S&P 500 caps seven-day winning streak with record high close
The S&P 500 staked out a new high on Thursday, with the US equities benchmark surpassing a previous peak made seven weeks ago as strong corporate earnings bolstered the mood on Wall Street.
The index closed up 0.3 per cent, led by technology stocks such as Microsoft, Tesla, Netflix and Amazon. The stock price of electric vehicle maker Tesla rose to a record high after beating earnings late on Wednesday.
Thursday marks the seventh consecutive day of gains for the S&P 500, the longest winning streak since June 2021. The index ended the longest period without a new record since November 2020.
The technology-focused Nasdaq Composite added 0.6 per cent, but remains about 1 per cent below its record high in early September.
The yield on the benchmark 10-year US Treasury note rose 0.03 percentage points to 1.69 per cent.
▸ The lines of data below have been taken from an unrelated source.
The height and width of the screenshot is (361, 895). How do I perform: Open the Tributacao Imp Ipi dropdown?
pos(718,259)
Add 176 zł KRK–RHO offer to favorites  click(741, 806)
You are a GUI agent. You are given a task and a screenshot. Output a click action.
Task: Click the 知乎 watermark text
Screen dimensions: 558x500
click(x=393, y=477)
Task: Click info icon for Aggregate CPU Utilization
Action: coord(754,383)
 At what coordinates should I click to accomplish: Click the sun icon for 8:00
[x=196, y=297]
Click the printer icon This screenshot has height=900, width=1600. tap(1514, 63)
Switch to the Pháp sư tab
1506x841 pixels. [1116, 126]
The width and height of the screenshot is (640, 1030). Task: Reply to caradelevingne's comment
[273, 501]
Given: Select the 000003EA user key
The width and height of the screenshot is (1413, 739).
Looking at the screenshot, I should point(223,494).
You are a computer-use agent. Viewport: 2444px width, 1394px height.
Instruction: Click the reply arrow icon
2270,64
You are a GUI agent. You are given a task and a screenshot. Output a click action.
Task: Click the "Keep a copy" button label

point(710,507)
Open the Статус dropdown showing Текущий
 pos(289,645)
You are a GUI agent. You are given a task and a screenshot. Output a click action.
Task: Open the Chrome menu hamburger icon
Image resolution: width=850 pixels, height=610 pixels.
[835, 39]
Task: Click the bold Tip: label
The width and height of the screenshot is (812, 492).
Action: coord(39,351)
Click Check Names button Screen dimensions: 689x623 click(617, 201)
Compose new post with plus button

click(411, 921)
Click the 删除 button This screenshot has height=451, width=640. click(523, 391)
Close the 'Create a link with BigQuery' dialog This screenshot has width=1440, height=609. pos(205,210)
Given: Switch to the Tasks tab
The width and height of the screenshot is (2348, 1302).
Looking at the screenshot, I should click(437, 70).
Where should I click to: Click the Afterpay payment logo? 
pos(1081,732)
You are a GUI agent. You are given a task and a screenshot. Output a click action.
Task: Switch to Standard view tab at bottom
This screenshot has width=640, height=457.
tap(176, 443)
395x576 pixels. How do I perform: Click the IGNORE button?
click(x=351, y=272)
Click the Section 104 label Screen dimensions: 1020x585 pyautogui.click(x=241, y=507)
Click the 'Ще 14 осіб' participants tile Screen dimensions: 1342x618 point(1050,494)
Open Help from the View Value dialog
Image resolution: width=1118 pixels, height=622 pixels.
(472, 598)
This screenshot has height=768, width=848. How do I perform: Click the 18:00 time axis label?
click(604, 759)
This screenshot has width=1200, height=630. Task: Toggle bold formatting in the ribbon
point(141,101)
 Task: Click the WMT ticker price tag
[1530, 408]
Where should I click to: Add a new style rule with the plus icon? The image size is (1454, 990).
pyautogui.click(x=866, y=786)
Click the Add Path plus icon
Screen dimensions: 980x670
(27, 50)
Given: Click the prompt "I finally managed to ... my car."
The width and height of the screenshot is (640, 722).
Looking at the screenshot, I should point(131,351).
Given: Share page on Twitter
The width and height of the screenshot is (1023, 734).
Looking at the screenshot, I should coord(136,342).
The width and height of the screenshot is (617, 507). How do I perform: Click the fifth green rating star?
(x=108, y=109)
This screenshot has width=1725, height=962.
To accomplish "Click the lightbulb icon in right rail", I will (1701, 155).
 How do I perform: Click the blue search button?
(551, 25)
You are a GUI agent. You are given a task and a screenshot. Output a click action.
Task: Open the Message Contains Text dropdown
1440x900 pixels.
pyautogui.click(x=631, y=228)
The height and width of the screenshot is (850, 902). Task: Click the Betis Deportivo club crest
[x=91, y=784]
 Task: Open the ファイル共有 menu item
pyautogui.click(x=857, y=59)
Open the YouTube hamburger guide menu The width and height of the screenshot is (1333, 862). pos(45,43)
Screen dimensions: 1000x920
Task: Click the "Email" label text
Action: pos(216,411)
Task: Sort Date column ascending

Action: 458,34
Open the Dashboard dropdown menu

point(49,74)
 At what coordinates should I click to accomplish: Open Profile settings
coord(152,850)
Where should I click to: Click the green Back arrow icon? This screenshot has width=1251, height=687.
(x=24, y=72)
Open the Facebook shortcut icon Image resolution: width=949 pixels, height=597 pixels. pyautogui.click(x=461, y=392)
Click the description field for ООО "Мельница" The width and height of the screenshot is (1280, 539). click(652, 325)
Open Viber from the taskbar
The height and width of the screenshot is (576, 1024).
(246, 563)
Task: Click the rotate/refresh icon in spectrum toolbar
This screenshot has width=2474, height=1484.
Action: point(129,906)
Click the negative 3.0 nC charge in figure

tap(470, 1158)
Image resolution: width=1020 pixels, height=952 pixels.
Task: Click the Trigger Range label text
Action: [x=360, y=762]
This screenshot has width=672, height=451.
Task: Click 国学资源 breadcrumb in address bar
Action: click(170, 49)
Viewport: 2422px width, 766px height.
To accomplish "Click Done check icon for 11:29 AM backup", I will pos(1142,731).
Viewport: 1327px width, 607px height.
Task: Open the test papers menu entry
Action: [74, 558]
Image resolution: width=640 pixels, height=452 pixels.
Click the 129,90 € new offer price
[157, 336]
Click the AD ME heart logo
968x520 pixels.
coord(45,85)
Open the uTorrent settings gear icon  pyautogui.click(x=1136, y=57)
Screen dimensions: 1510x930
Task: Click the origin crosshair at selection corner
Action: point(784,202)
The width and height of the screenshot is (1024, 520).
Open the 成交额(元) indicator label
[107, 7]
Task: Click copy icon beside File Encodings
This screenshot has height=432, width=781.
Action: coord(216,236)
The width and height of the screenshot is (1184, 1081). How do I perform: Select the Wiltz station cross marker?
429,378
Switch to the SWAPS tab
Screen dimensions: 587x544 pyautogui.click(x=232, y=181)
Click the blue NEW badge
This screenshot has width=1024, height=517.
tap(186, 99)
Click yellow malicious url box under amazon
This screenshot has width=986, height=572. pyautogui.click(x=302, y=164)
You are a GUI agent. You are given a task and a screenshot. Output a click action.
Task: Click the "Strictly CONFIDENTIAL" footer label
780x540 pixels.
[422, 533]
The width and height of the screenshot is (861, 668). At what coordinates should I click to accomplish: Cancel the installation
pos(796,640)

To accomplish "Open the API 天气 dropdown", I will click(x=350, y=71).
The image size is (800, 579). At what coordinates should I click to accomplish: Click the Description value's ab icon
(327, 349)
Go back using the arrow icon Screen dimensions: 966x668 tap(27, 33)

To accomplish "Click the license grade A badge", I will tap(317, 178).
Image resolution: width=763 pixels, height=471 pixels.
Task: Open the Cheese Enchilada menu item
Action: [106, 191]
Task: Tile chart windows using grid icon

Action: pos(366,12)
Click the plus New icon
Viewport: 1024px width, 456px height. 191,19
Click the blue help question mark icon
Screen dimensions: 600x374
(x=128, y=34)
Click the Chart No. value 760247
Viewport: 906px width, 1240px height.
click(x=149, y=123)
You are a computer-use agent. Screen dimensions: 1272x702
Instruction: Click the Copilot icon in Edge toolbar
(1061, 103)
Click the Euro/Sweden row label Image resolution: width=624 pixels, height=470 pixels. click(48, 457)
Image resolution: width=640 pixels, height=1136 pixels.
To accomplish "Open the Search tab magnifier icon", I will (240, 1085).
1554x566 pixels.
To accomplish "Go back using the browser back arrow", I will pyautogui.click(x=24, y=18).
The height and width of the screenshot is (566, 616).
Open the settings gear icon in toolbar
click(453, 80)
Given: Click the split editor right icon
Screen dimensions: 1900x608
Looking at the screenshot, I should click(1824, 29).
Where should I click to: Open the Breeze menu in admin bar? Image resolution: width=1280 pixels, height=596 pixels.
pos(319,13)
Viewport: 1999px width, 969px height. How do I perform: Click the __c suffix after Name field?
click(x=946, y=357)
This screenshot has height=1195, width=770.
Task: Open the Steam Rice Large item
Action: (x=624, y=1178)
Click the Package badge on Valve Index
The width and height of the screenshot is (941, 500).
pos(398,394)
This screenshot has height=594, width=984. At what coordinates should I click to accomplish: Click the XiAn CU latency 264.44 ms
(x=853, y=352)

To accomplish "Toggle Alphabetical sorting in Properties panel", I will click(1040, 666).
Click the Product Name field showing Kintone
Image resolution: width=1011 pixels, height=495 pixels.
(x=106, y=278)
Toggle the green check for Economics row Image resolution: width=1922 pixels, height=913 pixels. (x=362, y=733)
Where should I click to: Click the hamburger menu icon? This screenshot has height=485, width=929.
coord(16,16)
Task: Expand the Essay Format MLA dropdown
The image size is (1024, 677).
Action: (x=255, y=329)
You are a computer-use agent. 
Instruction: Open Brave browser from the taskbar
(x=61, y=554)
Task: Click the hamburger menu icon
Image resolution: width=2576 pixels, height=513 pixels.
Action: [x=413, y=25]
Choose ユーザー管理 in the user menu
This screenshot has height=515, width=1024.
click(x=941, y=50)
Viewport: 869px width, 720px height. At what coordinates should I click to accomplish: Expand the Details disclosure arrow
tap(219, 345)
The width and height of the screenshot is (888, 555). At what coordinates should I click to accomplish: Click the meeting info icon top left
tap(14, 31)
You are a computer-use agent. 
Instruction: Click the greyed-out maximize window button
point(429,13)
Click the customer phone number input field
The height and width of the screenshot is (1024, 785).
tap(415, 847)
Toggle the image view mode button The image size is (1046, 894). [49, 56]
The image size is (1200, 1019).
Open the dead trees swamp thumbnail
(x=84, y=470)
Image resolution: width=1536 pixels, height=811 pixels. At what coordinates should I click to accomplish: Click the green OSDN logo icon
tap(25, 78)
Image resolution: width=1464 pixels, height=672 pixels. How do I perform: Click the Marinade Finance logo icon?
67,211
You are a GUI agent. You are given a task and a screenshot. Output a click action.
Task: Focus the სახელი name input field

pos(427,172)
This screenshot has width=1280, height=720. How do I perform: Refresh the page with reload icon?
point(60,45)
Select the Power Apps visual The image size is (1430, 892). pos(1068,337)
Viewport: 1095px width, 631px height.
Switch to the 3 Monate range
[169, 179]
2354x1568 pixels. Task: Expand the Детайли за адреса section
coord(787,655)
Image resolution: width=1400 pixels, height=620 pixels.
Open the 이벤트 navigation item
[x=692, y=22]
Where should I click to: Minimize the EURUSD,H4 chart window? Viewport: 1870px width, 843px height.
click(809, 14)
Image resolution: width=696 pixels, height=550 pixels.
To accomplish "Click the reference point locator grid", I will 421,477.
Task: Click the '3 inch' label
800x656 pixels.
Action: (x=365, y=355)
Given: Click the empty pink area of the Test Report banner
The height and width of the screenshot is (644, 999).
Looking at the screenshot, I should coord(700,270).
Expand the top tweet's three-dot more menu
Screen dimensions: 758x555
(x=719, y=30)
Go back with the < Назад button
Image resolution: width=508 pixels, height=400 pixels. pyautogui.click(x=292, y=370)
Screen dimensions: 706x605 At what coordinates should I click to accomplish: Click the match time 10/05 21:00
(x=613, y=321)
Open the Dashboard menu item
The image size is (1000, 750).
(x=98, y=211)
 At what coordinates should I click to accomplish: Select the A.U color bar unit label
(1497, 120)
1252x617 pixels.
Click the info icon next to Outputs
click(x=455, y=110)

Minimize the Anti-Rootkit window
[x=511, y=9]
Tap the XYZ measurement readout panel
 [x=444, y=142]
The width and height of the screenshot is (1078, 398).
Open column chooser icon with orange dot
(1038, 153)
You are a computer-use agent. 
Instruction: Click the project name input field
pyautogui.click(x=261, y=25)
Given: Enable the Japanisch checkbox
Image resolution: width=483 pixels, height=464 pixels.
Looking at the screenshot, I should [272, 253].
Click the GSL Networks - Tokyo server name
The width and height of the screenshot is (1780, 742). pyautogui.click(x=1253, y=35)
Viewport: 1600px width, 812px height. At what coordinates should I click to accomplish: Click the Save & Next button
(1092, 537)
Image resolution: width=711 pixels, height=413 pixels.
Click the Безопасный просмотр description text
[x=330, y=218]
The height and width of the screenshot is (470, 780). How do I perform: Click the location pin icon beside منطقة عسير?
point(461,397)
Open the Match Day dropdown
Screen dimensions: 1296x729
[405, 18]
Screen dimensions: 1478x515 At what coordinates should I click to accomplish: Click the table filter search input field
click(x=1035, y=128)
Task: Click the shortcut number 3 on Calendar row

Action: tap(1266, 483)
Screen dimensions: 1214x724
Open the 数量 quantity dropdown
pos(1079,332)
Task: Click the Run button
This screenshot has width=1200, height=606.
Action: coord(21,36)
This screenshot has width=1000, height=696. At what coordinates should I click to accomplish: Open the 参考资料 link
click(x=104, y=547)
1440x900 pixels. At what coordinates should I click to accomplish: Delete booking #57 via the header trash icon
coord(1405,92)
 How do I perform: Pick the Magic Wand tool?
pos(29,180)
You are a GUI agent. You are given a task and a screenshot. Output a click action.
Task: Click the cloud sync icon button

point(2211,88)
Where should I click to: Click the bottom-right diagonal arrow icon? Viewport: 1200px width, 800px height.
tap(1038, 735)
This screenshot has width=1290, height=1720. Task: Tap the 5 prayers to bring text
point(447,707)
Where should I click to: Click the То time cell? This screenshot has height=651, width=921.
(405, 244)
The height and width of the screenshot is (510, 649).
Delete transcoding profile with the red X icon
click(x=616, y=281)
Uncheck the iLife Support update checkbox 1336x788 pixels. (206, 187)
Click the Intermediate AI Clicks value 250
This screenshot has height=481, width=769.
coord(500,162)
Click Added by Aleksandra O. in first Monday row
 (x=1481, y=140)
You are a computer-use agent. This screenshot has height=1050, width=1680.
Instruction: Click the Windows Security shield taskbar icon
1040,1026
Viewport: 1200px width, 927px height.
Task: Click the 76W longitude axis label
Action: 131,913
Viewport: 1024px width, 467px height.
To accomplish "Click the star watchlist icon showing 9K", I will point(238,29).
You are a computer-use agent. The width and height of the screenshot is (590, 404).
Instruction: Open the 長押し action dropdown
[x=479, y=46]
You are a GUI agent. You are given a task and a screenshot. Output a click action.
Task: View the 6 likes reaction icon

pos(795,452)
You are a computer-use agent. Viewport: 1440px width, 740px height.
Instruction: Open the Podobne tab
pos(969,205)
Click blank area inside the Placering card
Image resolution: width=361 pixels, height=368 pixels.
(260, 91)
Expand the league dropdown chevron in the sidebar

The yield, which moves inversely to the price of the security, has climbed from about 1.3 per cent a month ago as traders have sold Treasuries in anticipation of the Federal Reserve reducing its $120bn a month of pandemic-era bond purchases. High inflation has also piled pressure on Fed policymakers to raise interest rates from their current record low.
Read more about the day’s market moves here.
What to watch in Asia today
Asia-Pacific Economic Cooperation Ministers from the Asia-Pacific trade group APEC will meet virtually today to discuss pressing topics such as the pandemic recovery and climate change.
Inflation: Japan releases its consumer and producer price indices data for the month today.
Price Manufacturing Indices: IHS Markit releases its monthly manufacturing and services PMIs — measures of economic activity — for Japan and Australia.
Reserve Bank of Australia: The RBA governor Philip Lowe speaks on a panel with the Universidad de Chile today. Investors will scrutinise his comments for clues as to the future trajectory of monetary policy.
Meetings: Israeli prime minister Naftali Bennett will meet Russian president Vladimir Putin during a visit to the country.